TO DO:
Resume the excerpt on storing file hashes to check file integrity in PHP from the point where it stops.

SELECTED EXCERPT:
To begin, we first need to layout a basic table to store the hashes of our files. I will be using the following schema:
CREATE TABLE integrity_hashes (
    file_path VARCHAR(200) NOT NULL,
    file_hash CHAR(40) NOT NULL,
    PRIMARY KEY (file_path)
);
file_path stores the location of a file on the server and, since the value will always be unique because two files cannot occupy the same location in the file system, is our primary. I have specified its maximum length as 200 characters which should allow for some lengthy file paths. file_hash stores the hash value of a file, which will be a SHA-1 40-character hexadecimal string.

Collecting Files

The next step is to build a profile of the file structure. We define the path of where we want to start collecting files and recursively iterate through each directory until we’ve covered the entire branch of the file system, and optionally exclude certain directories or file extensions. We collect the hashes we need as we’re traversing the file tree which are then stored in the database or used for comparison. PHP offers several ways to navigate the file tree; for simplicity, I’ll be using the RecursiveDirectoryIterator class.

INFORMATION GIVEN:
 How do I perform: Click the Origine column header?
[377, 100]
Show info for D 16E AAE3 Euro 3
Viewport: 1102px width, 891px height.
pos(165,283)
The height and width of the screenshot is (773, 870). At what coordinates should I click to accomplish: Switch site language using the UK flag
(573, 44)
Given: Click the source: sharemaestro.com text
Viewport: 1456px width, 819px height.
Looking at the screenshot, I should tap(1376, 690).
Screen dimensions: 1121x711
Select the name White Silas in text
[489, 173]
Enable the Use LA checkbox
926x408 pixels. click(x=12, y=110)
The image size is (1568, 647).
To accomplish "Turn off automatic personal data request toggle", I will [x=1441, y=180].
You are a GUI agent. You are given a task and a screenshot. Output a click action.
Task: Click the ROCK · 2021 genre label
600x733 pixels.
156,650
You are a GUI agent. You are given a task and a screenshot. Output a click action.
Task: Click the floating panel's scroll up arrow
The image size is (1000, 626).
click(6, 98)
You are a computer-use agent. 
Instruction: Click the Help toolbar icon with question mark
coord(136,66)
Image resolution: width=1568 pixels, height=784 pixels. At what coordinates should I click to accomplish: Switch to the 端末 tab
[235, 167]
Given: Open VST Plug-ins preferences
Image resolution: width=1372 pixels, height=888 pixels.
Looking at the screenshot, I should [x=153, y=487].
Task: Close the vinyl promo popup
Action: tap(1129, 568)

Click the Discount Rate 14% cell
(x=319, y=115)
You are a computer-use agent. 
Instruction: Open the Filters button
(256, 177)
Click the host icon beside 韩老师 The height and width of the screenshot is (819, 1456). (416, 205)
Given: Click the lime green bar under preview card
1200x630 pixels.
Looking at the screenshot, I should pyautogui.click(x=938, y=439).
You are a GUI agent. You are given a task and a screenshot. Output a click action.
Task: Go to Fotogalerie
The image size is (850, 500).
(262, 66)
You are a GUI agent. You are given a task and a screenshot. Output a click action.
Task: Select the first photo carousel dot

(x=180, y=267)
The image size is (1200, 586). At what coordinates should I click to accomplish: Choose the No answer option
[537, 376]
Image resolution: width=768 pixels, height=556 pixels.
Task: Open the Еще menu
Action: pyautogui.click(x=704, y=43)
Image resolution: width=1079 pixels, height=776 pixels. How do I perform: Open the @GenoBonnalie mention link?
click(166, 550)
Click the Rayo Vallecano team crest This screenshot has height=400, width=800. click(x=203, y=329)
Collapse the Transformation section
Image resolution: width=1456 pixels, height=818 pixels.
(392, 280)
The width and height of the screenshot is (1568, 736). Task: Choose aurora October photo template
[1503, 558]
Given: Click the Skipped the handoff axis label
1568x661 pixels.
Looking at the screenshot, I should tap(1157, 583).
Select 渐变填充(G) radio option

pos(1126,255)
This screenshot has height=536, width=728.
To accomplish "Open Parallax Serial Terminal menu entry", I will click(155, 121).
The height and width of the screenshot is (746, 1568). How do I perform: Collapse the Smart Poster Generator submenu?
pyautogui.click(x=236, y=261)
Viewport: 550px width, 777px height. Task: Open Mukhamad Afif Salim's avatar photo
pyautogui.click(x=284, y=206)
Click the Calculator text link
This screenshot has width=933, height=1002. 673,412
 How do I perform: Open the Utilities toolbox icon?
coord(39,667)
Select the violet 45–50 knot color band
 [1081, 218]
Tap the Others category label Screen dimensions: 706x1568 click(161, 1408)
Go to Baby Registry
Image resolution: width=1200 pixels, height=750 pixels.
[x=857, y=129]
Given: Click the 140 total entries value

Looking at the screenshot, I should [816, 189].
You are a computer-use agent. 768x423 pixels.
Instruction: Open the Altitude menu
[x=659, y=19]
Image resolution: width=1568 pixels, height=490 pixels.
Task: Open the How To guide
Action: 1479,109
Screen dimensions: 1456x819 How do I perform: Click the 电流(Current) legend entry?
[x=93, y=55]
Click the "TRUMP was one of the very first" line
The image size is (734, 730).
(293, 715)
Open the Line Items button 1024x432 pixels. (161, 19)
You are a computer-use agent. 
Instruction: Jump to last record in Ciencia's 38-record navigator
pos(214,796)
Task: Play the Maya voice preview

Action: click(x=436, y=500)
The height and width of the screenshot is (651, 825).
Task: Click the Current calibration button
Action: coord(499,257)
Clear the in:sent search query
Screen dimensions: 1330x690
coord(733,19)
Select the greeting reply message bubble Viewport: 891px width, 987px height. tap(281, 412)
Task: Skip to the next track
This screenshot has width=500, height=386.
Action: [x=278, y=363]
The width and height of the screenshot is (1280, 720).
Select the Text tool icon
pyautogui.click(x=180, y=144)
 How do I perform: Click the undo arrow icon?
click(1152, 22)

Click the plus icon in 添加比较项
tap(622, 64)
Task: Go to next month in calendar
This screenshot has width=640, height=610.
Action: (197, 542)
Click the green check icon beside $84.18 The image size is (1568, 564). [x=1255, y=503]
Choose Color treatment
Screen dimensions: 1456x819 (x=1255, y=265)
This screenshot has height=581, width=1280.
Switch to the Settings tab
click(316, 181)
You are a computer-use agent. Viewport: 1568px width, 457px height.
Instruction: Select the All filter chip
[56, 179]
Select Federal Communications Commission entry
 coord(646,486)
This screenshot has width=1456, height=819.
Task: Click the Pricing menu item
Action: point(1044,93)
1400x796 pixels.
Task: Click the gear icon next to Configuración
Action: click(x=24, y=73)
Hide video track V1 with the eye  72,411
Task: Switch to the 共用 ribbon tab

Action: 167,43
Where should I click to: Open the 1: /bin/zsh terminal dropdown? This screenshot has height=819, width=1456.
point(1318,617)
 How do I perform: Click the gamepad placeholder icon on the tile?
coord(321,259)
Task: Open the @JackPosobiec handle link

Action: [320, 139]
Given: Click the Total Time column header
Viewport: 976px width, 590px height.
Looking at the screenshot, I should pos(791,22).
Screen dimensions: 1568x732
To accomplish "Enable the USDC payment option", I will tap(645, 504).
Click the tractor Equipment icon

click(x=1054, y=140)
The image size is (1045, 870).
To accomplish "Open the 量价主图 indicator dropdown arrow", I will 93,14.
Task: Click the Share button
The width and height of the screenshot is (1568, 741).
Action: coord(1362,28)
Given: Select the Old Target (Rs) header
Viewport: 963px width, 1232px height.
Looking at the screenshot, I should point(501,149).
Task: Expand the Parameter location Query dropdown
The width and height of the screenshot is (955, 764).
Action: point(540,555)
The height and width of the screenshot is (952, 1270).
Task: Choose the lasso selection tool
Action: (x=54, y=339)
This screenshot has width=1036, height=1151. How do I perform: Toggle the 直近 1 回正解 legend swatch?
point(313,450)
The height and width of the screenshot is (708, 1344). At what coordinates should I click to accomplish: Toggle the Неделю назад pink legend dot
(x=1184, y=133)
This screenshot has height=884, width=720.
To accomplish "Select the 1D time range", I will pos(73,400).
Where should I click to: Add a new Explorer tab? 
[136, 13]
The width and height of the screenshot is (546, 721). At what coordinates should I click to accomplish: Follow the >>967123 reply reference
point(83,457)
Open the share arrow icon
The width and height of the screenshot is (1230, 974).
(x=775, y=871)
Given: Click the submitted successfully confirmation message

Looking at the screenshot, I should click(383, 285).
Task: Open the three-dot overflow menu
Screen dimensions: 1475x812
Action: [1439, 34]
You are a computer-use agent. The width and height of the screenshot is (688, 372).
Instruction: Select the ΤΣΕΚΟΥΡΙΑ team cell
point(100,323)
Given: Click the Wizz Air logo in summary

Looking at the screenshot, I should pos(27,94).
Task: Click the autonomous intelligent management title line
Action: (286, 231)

WRITTEN ANSWER:
<?php
define("PATH", "/var/www/");
$files = array();

// extensions to fetch, an empty array will return all extensions
$ext = array("php");

// directories to ignore, an empty array will check all directories
$skip = array("logs", "logs/traffic");

// build profile
$dir = new RecursiveDirectoryIterator(PATH);
$iter = new RecursiveIteratorIterator($dir);
while ($iter->valid()) {
    // skip unwanted directories
    if (!$iter->isDot() && !in_array($iter->getSubPath(), $skip)) {
        // get specific file extensions
        if (!empty($ext)) {
            // PHP 5.3.4: if (in_array($iter->getExtension(), $ext)) {
            if (in_array(pathinfo($iter->key(), PATHINFO_EXTENSION), $ext)) {
                $files[$iter->key()] = hash_file("sha1", $iter->key());
            }
        }
        else {
            // ignore file extensions
            $files[$iter->key()] = hash_file("sha1", $iter->key());
        }
    }
    $iter->next();
}
Notice how I referenced the same folder logs twice in the $skip array. Just because I choose to ignore a specific directory doesn’t mean that the iterator will also ignore all of the sub-directories, which can be useful or annoying depending on your needs. The RecursiveDirectoryIterator class gives us access to several methods:
  • valid() checks whether or not we’re working with a valid file
  • isDot() determines if the directory is “.” or “..
  • getSubPath() returns the folder name in which the file pointer is currently located
  • key() returns the full path and file name
  • next() starts the loop over again
There are also several more methods available to work with, but mostly the ones listed above are really all we need for the task at hand, although the getExtension()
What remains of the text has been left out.